Critic's Rating: 2/4 stars.Wilson, the story of a smug, friendless middle-aged man's quest for a place in the lives of his drug-addled ex-wife (Laura Dern) and the daughter he just found he had (Isabella Amara) is one of those movies that can't quite decide who it was made for. Daniel Clowes fans, having read the original graphic novel, will no doubt find Woody Harrelson's disheveled buffoonery an oddly charming complement to his role as this story's protagonist, who constantly finds himself saying the rudest thing possible with the best of intentions. But the rest of us, without the same contextual tools, will have trouble seeing the point of it all. In part because the graphic novel's initial intention was to parody the Sunday funnies, which it executed with an impeccable wit and subtlety that cannot, no matter the cartoonishly exaggerated characters and original block font titles, be translated perfectly to film. What Wilson does have going for it are bang-up performances from all its leads, and a script by Clowes that affords a few moments of perfectly lifelike disappointment, frustration, vulgarity and uncontrollable laughter at the absurd hopelessness of it all. R. ISABEL ZACHARIAS. Bridgeport, Cinema 21, City Center, Clackamas.

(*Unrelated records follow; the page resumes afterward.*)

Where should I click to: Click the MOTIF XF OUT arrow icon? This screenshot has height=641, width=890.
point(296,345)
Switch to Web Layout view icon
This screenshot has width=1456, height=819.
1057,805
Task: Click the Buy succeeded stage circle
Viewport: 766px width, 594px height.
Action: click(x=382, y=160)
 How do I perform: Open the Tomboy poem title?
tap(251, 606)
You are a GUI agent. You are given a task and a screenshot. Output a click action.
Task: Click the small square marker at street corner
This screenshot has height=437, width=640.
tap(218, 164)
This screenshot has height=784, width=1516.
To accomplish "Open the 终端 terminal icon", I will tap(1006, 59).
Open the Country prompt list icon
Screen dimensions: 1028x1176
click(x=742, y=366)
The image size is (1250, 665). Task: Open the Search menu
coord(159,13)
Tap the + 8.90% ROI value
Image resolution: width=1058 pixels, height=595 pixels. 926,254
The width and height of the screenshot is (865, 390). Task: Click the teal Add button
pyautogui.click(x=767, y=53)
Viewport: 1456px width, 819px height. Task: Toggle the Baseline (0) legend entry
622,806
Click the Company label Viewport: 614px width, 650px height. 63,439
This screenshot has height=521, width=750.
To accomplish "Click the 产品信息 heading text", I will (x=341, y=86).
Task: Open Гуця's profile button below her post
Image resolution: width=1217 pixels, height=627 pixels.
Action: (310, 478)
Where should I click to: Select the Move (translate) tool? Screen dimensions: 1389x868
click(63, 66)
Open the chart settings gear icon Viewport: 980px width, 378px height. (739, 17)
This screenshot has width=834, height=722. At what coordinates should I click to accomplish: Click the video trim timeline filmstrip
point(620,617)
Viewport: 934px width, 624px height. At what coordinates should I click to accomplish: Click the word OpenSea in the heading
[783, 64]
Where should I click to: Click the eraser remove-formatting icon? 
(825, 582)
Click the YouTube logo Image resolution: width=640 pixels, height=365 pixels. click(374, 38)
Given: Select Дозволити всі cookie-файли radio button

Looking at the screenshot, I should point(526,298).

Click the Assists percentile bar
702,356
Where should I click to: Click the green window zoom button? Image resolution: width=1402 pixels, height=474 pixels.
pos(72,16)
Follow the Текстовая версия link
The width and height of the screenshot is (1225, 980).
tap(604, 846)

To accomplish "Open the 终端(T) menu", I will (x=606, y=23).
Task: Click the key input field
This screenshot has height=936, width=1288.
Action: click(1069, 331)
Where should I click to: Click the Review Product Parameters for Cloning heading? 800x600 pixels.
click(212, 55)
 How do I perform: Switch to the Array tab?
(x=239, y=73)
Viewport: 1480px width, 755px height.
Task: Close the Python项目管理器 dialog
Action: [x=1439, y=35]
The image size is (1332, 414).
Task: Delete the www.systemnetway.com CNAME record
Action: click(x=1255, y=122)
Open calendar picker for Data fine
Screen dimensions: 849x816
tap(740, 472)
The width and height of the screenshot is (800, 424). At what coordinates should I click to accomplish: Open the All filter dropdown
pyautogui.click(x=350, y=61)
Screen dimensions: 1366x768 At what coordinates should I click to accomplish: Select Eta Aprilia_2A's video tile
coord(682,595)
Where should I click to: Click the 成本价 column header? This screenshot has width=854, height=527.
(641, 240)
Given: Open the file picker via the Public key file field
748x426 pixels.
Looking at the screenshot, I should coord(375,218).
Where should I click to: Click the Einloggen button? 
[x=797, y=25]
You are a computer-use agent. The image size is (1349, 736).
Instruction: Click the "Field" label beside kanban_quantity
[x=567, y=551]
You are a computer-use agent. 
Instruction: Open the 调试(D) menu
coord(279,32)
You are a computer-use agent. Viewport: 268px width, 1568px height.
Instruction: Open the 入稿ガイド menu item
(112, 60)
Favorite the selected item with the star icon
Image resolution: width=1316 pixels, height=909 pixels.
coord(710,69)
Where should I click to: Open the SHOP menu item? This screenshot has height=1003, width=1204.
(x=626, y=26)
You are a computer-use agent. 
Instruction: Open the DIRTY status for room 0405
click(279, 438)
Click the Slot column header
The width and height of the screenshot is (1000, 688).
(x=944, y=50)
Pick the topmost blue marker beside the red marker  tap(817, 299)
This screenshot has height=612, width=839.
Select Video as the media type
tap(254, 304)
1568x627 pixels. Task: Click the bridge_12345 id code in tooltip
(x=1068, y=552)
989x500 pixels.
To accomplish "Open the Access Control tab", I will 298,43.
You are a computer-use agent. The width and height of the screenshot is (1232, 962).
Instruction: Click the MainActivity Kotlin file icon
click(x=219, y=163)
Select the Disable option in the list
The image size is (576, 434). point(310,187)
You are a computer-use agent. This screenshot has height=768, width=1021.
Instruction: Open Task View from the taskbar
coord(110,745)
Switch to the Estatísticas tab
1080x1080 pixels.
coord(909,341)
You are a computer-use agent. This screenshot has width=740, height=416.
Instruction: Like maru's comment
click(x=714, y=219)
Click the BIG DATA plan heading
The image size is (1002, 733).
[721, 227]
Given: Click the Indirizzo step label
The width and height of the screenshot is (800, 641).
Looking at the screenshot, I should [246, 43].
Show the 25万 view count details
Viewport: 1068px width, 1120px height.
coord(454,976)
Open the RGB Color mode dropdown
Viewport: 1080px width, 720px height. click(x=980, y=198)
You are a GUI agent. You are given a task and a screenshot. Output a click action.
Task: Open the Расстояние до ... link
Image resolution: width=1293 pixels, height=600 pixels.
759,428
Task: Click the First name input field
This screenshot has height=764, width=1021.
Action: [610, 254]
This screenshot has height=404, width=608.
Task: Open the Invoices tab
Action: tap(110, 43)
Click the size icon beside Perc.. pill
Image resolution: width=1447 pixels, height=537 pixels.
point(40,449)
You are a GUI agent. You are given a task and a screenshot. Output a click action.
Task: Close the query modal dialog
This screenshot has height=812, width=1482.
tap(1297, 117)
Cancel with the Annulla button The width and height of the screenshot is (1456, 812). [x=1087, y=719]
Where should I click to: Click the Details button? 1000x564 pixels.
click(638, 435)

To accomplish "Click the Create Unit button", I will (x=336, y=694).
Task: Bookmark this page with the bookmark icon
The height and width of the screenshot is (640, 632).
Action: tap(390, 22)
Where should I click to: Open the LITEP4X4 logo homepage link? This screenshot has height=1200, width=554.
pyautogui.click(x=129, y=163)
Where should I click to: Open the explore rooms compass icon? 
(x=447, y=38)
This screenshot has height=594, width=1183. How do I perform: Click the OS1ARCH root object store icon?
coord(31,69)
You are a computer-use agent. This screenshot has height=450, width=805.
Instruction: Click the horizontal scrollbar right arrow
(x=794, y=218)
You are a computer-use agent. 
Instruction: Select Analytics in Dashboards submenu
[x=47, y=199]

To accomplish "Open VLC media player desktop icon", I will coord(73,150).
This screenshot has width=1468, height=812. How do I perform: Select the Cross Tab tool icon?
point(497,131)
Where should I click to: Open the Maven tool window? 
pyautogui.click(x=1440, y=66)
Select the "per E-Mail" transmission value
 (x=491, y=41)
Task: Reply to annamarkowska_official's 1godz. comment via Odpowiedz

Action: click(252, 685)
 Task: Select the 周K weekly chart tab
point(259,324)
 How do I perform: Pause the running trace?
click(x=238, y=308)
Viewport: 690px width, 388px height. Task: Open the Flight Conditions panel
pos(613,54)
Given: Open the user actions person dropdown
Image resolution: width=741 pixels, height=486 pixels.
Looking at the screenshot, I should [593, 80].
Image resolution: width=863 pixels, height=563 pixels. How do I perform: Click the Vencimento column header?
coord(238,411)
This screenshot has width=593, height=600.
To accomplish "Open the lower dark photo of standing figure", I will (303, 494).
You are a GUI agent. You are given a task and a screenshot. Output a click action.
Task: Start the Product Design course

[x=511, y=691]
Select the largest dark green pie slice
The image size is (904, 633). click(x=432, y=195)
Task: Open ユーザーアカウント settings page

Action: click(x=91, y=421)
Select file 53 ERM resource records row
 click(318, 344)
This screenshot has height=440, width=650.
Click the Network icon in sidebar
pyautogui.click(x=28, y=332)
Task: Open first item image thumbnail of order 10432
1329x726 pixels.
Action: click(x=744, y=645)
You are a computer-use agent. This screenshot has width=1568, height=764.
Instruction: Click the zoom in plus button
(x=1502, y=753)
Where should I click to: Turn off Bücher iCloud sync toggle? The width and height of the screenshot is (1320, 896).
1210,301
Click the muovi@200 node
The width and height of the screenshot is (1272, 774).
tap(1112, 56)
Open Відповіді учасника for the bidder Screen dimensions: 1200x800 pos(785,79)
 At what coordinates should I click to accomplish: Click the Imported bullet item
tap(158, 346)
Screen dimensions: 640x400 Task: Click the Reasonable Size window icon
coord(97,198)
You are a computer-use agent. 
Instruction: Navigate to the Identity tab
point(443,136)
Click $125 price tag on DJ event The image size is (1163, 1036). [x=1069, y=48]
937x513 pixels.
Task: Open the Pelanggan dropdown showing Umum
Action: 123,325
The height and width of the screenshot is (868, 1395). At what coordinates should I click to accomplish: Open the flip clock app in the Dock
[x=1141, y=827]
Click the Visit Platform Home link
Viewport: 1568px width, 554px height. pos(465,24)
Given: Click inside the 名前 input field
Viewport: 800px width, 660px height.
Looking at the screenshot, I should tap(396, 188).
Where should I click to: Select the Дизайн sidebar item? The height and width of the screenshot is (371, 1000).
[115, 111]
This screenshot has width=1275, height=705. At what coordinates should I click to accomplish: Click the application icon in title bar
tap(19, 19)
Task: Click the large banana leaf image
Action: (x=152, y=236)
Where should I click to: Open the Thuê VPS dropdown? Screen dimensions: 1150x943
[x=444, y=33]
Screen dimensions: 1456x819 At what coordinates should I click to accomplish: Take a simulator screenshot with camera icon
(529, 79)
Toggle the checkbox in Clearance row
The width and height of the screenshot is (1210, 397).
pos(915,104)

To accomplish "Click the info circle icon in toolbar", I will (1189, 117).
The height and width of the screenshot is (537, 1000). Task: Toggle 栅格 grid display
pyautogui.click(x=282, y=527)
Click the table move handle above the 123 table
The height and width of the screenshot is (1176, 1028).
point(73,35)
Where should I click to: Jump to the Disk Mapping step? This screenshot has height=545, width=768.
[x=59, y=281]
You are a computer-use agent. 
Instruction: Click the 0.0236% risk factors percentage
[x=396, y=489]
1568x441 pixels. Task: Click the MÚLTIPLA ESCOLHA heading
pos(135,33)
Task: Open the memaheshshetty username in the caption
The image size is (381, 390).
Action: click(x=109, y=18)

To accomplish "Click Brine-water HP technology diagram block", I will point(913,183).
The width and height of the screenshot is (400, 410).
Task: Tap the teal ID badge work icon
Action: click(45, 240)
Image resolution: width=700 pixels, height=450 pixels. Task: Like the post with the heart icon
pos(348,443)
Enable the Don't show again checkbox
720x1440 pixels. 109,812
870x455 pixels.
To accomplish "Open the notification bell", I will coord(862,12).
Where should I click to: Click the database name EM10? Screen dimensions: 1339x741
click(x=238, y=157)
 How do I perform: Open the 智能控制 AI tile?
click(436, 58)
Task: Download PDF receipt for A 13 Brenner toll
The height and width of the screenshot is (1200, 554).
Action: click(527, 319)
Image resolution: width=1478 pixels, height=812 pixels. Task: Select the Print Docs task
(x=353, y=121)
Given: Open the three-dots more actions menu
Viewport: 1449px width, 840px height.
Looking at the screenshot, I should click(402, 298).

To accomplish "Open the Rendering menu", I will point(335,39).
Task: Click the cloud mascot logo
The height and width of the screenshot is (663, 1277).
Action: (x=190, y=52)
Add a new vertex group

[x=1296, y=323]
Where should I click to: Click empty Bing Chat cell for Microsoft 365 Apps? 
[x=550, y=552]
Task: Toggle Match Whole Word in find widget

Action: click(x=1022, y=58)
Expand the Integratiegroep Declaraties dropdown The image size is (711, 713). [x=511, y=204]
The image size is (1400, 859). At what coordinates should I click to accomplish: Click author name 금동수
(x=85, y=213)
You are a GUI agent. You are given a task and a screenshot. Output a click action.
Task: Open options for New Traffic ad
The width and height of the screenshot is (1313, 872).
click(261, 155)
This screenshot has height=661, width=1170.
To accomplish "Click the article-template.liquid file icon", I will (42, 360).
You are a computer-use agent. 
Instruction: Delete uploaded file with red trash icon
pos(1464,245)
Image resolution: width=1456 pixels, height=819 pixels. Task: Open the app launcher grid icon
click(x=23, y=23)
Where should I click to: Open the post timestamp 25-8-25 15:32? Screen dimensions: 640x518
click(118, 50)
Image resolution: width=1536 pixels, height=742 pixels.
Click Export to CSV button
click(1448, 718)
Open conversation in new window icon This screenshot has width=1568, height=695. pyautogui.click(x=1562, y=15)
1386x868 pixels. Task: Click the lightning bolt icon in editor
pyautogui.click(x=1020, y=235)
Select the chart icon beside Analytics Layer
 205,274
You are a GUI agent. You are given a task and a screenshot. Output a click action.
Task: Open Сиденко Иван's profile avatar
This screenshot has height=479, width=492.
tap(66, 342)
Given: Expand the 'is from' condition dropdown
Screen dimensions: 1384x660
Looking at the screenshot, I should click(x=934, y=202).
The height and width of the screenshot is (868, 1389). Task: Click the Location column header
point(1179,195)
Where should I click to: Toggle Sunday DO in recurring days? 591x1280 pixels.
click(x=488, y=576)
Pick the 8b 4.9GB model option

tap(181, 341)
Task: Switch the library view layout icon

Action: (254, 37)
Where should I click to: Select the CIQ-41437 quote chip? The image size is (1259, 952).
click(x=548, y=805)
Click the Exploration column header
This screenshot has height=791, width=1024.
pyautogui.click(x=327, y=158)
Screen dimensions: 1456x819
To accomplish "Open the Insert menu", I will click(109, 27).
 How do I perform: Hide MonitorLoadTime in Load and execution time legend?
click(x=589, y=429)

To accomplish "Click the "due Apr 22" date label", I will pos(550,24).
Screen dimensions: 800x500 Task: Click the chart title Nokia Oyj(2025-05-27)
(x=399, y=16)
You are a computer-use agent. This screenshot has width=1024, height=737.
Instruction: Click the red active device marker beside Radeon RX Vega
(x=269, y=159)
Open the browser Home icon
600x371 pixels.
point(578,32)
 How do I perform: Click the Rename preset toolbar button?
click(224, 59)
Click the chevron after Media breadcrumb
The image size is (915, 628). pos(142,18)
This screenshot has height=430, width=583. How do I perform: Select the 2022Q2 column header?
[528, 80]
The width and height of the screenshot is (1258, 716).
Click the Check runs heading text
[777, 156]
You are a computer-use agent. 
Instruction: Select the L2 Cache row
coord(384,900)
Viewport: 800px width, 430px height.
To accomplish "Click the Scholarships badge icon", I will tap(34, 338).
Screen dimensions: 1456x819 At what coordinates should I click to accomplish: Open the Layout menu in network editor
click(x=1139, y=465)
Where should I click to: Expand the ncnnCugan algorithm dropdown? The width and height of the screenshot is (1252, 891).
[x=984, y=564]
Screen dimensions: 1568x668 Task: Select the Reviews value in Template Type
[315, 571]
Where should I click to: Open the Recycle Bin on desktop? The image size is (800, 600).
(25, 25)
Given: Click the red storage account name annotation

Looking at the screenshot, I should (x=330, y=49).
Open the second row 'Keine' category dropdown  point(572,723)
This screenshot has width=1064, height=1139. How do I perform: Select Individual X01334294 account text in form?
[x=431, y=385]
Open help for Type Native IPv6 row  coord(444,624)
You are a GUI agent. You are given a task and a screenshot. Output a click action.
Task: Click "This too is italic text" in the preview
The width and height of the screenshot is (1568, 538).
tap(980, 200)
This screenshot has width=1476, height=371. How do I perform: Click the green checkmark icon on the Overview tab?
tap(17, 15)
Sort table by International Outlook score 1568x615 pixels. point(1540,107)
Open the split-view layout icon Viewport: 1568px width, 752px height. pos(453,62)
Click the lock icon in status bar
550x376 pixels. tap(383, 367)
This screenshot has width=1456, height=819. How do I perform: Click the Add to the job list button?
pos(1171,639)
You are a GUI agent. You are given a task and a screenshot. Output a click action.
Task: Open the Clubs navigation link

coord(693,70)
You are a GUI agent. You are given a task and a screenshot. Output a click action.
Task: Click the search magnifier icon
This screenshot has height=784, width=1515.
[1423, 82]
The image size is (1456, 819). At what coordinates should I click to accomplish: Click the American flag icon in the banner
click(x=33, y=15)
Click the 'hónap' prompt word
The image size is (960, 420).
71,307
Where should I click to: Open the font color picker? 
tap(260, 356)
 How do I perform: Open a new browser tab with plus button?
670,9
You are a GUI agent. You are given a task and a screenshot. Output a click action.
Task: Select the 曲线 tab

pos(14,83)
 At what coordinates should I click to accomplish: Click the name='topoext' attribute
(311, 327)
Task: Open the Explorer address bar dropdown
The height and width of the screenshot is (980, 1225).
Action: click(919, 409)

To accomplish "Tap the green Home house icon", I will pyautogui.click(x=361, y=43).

A new documentary following the GPS-collared wolf called "OR-7" and the expedition team that tracks him through Oregon and California. NR. Hollywood Theatre. 7:30 pm Thursday, March 30.
The Zookeeper's Wife
Critic's Rating: 2/4 stars.Set in the Warsaw Zoo during Nazi rule, The Zookeeper's Wife is perfectly capable of evoking the emotions most Holocaust retellings do: dread, despair, helplessness, the moment of first resistance. From 1939 to 1945, the zoo's proprietors—Antonina and Jan Zabinski (Jessica Chastain and Johan Heldenbergh)—ferry Jews out of the Polish capital's infamous ghetto, using empty cages and feeding tunnels to avoid detection. While that's an intriguing based-on-a-true-story starting point, the filmmaking paints by the tragic numbers. Chastain delivers an effortful, tight-jawed homage to Meryl Streep's Polish accent in Sophie's Choice, but the Antonina character isn't developed, which is mind-boggling in a movie both based on her diary and suggesting a lionizing character study with its title. She cradles baby animals and suffers the indignity of sexual advances from Nazi zoologist Lutz Heck (Daniel Brühl), but there's no nuance to any of the ample torment. Meanwhile, the script's keenest insight is into the particular misfortune of Warsaw, an occupied city trapped between two bloodthirsty European powers. Frankly, it's the kind of movie that if it were any good would have been released in November as quintessential awards bait. To be a middling Holocaust film in 2017 is to be almost unbearable. PG-13. CHANCE SOLEM-PFEIFER. Bridgeport, Clackamas, Fox Tower.